Retention of Records
It is the policy of this Physician Practice that the HIPAA Privacy and Security Rules’ records retention requirement of six years will be strictly adhered to. All records designated by HIPAA in this retention requirement will be maintained in a manner that allows for access within a reasonable period of time. This records retention time requirement may be extended at this organization’s discretion to meet with other governmental regulations or those requirements imposed by our professional liability carrier.
It is the policy of this Physician Practice to remain current in our compliance program with HIPAA regulations.
Cooperation with Privacy Oversight Authorities
It is the policy of this Physician Practice that oversight agencies such as the Office for Civil Rights of the Department of Health and Human Services be given full support and cooperation in their efforts to ensure the protection of health information within this organization.

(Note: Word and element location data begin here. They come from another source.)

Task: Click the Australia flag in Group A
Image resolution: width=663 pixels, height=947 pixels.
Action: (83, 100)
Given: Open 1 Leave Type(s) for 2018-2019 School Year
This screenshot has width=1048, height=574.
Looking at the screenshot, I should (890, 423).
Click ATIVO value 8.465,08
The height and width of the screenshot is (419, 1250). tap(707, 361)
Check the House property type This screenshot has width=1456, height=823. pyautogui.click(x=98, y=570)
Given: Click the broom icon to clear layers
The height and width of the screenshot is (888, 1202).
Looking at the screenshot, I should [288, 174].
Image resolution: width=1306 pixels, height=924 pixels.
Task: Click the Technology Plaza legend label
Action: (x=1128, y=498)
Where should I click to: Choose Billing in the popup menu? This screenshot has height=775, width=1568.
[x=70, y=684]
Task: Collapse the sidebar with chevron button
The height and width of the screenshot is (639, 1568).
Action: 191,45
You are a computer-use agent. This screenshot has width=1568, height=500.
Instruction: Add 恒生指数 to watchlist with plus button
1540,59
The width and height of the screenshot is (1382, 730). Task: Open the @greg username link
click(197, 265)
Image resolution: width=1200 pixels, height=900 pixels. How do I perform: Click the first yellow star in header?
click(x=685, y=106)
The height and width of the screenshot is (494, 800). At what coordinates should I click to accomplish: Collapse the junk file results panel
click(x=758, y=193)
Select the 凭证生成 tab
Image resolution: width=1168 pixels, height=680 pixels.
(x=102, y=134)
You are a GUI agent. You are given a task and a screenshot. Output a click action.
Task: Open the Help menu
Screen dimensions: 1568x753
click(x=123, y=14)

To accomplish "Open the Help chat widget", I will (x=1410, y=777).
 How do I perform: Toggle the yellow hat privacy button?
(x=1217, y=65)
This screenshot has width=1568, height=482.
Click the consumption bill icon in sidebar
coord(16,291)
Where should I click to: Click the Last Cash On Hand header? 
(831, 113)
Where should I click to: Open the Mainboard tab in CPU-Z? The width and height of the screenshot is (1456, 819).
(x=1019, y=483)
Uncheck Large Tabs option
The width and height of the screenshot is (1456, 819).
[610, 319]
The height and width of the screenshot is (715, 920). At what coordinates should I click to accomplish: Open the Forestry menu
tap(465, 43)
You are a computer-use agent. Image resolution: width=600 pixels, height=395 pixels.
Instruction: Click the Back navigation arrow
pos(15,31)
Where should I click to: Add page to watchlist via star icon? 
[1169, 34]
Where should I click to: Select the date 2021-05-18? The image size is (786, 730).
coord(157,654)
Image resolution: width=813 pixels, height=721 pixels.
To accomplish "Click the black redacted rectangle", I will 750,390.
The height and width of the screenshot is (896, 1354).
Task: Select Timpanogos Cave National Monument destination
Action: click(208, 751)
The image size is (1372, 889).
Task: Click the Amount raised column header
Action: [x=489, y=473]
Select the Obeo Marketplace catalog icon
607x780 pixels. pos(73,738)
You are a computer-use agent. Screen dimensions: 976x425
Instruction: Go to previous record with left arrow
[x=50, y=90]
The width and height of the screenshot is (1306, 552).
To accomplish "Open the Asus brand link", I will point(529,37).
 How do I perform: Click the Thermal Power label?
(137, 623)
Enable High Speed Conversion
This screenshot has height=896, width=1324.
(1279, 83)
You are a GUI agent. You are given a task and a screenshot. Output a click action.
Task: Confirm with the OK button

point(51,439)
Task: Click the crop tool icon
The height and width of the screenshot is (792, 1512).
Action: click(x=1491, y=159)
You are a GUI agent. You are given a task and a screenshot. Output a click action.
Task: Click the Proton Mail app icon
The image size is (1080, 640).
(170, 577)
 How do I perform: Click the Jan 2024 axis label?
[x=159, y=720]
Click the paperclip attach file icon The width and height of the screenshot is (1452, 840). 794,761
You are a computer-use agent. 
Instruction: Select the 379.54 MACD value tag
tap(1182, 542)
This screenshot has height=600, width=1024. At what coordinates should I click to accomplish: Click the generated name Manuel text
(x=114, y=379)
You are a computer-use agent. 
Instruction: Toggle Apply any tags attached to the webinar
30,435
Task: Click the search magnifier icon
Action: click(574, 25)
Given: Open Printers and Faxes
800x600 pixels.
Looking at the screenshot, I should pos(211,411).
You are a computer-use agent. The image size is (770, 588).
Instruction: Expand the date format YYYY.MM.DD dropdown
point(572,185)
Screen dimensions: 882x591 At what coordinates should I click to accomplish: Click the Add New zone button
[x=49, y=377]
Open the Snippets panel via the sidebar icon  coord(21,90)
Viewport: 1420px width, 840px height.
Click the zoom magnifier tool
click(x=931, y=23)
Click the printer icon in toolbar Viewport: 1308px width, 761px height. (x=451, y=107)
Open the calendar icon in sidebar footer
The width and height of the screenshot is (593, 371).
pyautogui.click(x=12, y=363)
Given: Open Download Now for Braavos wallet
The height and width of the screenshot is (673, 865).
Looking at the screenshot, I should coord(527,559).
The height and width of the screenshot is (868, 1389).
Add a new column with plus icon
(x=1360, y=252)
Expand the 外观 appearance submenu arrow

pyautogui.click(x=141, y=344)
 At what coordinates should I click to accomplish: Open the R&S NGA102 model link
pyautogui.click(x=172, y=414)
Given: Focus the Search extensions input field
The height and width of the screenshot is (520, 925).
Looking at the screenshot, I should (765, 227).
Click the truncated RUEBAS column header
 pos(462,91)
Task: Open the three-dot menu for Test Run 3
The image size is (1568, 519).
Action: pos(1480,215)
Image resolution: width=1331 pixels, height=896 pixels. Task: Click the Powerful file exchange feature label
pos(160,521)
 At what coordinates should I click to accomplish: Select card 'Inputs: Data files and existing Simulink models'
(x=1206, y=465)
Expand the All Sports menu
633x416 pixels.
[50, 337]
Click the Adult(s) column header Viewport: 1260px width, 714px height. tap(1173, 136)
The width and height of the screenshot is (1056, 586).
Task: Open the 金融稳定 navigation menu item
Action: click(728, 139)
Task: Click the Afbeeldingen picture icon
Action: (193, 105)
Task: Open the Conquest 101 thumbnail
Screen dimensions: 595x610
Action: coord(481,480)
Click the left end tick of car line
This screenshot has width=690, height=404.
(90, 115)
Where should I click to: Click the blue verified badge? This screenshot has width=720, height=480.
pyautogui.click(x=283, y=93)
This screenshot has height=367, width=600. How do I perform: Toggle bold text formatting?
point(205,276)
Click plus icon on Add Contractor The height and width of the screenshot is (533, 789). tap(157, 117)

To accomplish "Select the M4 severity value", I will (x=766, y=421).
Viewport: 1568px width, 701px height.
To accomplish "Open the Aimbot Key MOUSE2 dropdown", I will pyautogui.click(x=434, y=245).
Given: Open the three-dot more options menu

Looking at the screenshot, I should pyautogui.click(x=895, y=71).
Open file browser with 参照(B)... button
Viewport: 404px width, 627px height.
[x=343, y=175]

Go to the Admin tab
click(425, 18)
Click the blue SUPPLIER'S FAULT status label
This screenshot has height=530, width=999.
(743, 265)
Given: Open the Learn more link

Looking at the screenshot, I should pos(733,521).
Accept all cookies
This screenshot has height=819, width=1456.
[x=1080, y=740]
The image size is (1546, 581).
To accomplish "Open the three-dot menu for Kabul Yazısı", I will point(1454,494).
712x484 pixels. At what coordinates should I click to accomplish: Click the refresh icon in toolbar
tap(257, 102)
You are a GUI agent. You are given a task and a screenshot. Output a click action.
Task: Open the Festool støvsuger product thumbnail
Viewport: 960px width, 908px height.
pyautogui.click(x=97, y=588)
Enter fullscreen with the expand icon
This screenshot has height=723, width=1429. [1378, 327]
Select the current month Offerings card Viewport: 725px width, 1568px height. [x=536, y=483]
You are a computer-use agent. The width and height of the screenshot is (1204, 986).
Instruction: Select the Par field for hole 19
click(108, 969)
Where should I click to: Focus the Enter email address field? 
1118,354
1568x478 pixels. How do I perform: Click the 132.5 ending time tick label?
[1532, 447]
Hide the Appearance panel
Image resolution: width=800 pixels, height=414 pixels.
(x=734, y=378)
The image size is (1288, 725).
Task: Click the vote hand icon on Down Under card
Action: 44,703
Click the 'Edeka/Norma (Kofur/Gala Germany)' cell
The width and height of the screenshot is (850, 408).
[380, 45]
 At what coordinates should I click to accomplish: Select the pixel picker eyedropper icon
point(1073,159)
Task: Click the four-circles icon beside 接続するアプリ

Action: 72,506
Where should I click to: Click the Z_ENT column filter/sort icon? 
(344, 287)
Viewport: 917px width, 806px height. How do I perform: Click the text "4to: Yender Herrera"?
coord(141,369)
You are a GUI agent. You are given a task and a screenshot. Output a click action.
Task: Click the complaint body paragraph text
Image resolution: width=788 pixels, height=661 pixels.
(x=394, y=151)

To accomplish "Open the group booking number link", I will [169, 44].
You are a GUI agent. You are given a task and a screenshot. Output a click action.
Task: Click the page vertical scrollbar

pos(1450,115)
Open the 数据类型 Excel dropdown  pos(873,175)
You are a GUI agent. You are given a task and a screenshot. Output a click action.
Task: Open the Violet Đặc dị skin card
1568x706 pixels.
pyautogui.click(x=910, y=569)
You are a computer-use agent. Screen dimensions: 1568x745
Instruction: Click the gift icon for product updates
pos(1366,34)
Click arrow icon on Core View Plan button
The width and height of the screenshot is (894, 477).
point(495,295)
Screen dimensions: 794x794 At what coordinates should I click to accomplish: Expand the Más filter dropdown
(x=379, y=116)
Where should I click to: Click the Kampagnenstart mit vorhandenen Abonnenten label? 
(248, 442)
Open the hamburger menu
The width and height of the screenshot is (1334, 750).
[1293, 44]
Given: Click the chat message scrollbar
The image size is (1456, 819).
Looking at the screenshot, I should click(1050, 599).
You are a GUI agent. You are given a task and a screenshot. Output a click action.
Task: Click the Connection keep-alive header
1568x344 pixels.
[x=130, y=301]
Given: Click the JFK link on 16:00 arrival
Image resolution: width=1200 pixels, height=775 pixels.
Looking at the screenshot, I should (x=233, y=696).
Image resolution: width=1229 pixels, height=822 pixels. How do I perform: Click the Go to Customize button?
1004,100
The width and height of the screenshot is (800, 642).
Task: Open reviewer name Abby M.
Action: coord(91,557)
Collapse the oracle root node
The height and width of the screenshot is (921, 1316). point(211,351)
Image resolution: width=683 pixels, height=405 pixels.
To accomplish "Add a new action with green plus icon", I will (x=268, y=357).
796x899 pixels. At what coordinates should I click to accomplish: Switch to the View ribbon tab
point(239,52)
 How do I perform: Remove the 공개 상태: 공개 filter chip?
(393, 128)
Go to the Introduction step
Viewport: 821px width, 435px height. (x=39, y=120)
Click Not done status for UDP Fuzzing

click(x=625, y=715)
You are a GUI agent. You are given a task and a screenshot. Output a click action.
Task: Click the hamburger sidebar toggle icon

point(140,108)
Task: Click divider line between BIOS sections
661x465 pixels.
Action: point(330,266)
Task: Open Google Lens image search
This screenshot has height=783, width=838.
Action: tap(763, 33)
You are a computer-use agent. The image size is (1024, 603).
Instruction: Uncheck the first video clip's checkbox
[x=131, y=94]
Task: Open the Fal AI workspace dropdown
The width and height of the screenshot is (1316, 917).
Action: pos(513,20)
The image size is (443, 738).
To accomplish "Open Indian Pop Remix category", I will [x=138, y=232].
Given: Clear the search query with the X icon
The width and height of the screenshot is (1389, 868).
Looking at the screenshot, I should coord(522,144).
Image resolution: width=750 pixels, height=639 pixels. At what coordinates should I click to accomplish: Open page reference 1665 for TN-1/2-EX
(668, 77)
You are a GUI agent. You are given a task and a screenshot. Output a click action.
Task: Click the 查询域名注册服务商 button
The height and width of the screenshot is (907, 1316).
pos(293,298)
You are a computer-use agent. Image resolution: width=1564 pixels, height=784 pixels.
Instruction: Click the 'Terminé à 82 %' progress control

It is also the policy of this organization that all personnel must cooperate fully with all privacy and security compliance reviews and investigations.
Investigation and Enforcement
It is the policy of this Physician Practice that in addition to cooperation with Privacy Oversight Authorities, this Physician Practice will follow procedures to ensure that investigations are supported internally and that members of our workforce will not be retaliated against for cooperation with any authority. It is our policy to attempt to resolve all investigations and avoid any penalty phase if at all possible.